Vinayagamoorthy Muralitharan (nom de guerre: Colonel Karuna Amman; , Vināyakamūrtti Muraḷitaraņ, born 22 June 1966) is a Sri Lankan politician and former militant. Formerly a fighter for the Tamil separatist group, the Liberation Tigers of Tamil Eelam (LTTE), for over 20 years, Muralitharan later rose to prominence after defecting from the LTTE and forming the Tamil Makkal Viduthalai Pulikal (TMVP), a breakaway faction of the LTTE.

After giving up arms and entering politics, he was appointed as a National List Member of Parliament in 2008 for the ruling United People's Freedom Alliance (UPFA), the party of former President Mahinda Rajapaksa, and was sworn in as Minister of National Integration on 9 March, 2009. He later joined the Sri Lanka Freedom Party (SLFP), the main constituent party of the UPFA, and on 24 April 2009 he was appointed as a Vice President of the SLFP.

Militant life 

Muralitharan was born in Kiran, a village in the Batticaloa district in eastern Sri Lanka to Vinayagamoorthy, an agriculturist from the Vaisyas Caste (Farming and Business Community). He joined the LTTE in 1983 and became a top commander in the Eastern Province. He was formerly a bodyguard to LTTE leader Velupillai Prabhakaran.

Breakaway from the LTTE 
On 26 July 2004, Karuna broke away from the Tamil Tigers after he alleged they were ignoring the interests of the eastern Tamil people, and claimed to have renounced violence. The move by Karuna to break away from the LTTE and renounce armed struggle was considered one of the major turning points of the Sri Lankan Civil War that would eventually bring about the end of the 25 year-long conflict. Muralitharan joined forces with the Sri Lanka Armed Forces to capture LTTE bases. Former Deputy Minister Seyed Ali Zahir Moulana has been hailed as being instrumental in convincing Karuna to renounce militarism, who in turn joined the democratic mainstream.

Records supplied:

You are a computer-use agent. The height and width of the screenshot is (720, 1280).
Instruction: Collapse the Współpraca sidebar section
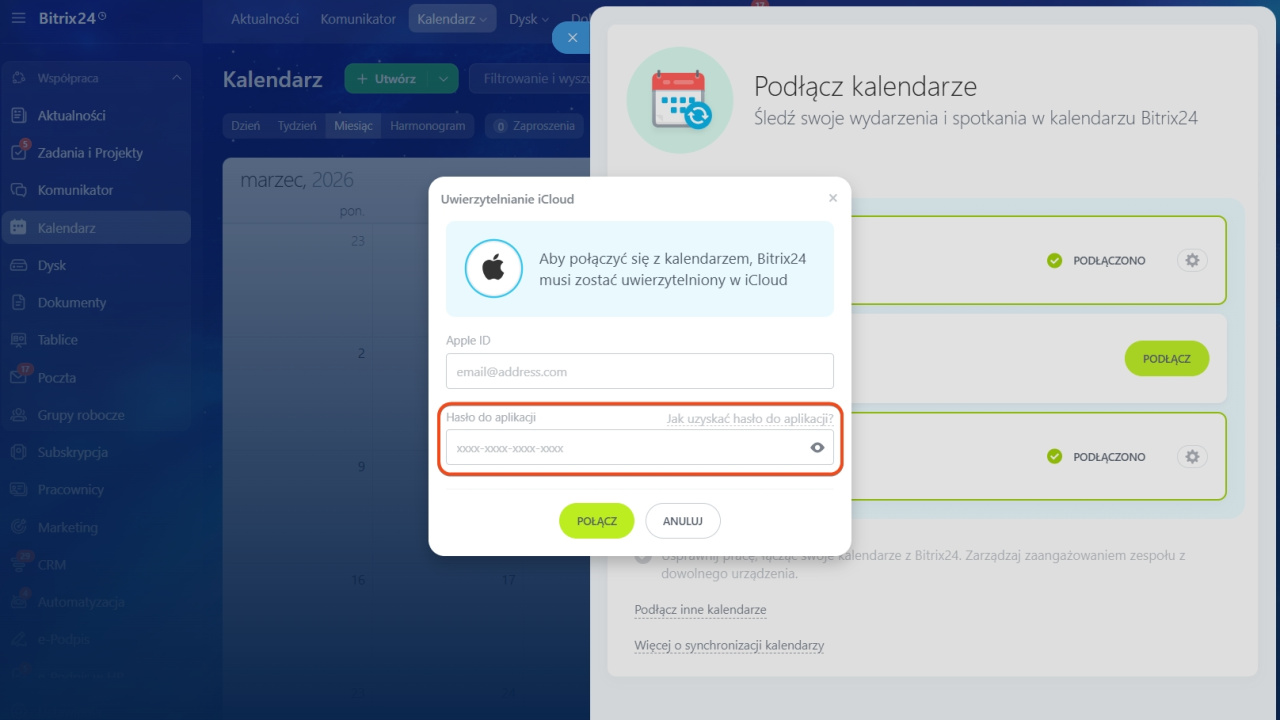coord(177,78)
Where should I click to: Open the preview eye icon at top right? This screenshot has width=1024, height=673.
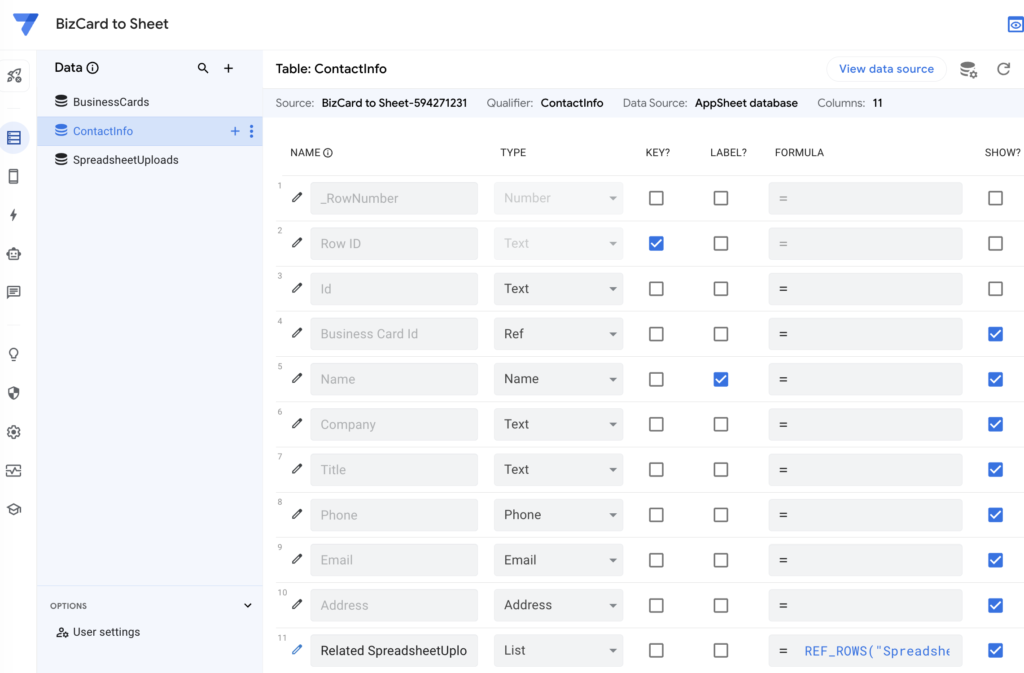coord(1015,25)
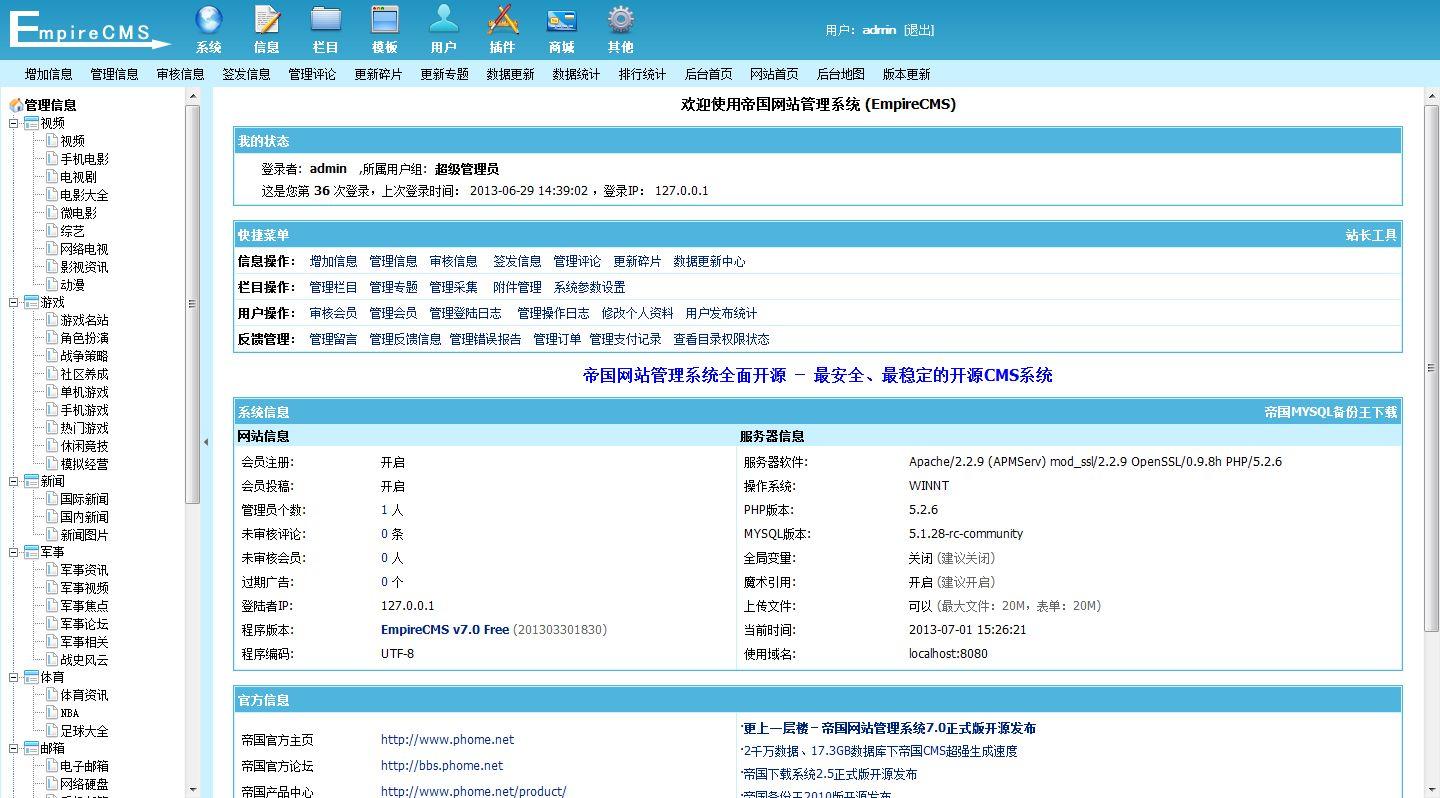Open the 用户 user icon
Screen dimensions: 1440x798
coord(443,20)
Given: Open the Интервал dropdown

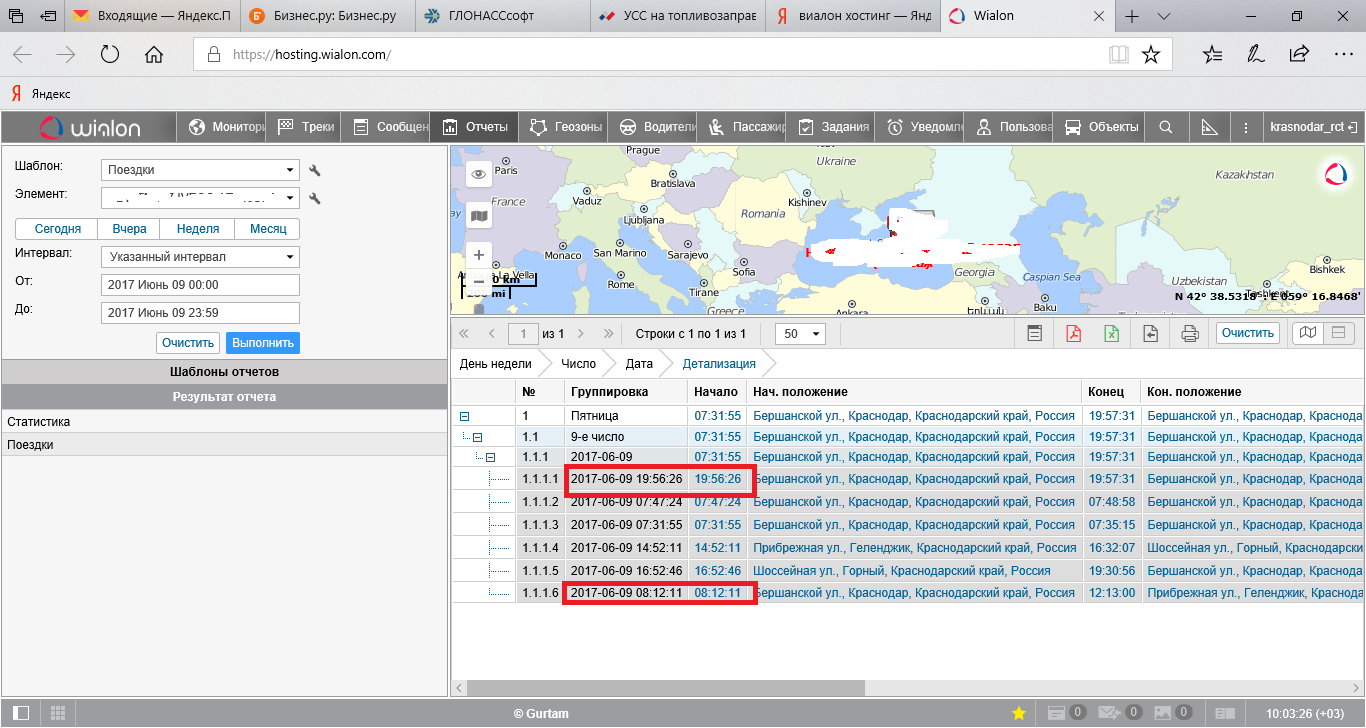Looking at the screenshot, I should pos(200,257).
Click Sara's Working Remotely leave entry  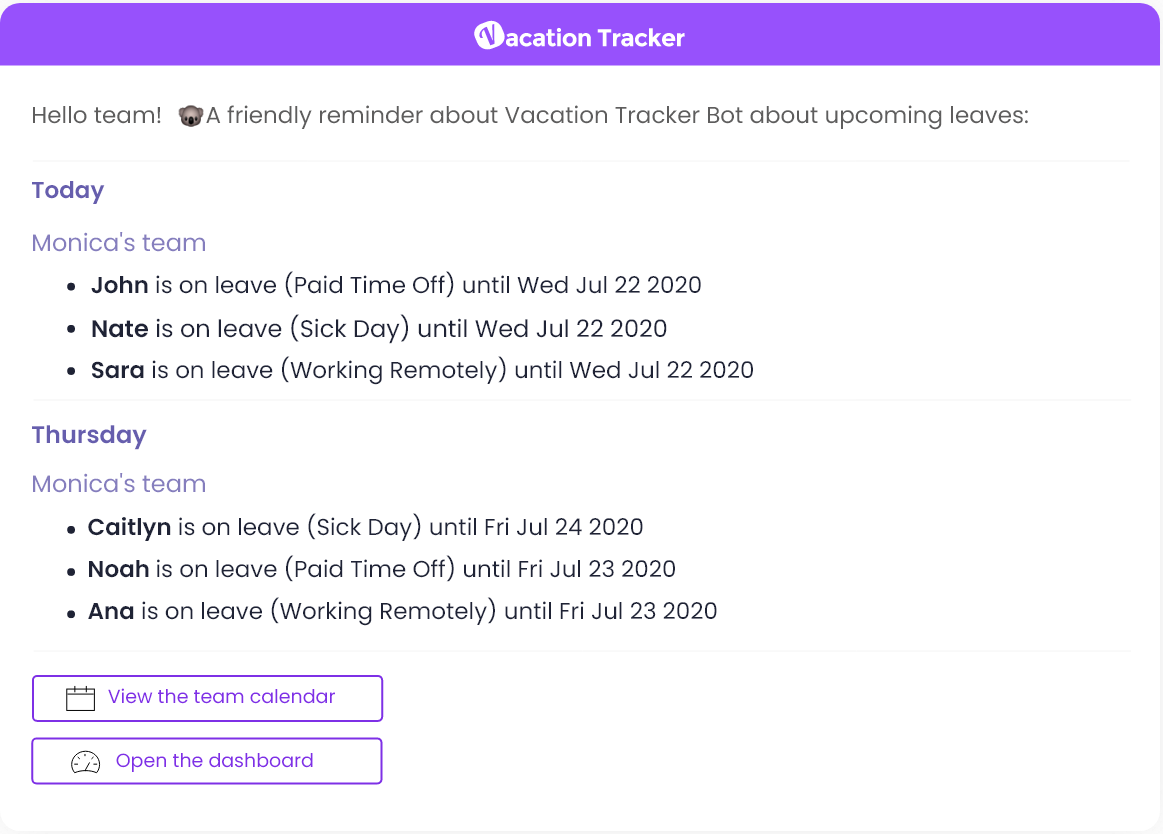tap(422, 370)
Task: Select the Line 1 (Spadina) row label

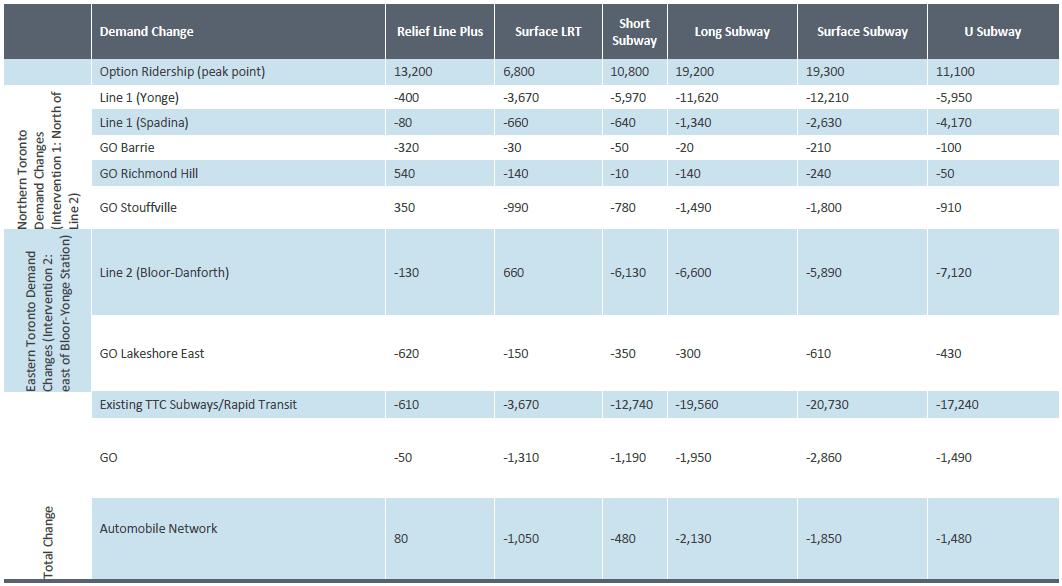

Study questions:
(A) Write out the Muralitharan passage word for word, starting at "Vinayagamoorthy Muralitharan (nom" and ending at "of the LTTE.".
(B) Summarize the Muralitharan passage in two sentences.
The records can be set aside; nothing here depends on them.

Responses to the tasks:
(A)
Vinayagamoorthy Muralitharan (nom de guerre: Colonel Karuna Amman; , Vināyakamūrtti Muraḷitaraņ, born 22 June 1966) is a Sri Lankan politician and former militant. Formerly a fighter for the Tamil separatist group, the Liberation Tigers of Tamil Eelam (LTTE), for over 20 years, Muralitharan later rose to prominence after defecting from the LTTE and forming the Tamil Makkal Viduthalai Pulikal (TMVP), a breakaway faction of the LTTE.

(B) Vinayagamoorthy Muralitharan, known as Colonel Karuna Amman, is a Sri Lankan politician who fought for the LTTE for over 20 years before breaking away in 2004 and forming the TMVP. After giving up arms, he was appointed a National List Member of Parliament for the UPFA in 2008, became Minister of National Integration in 2009, and was made a Vice President of the SLFP.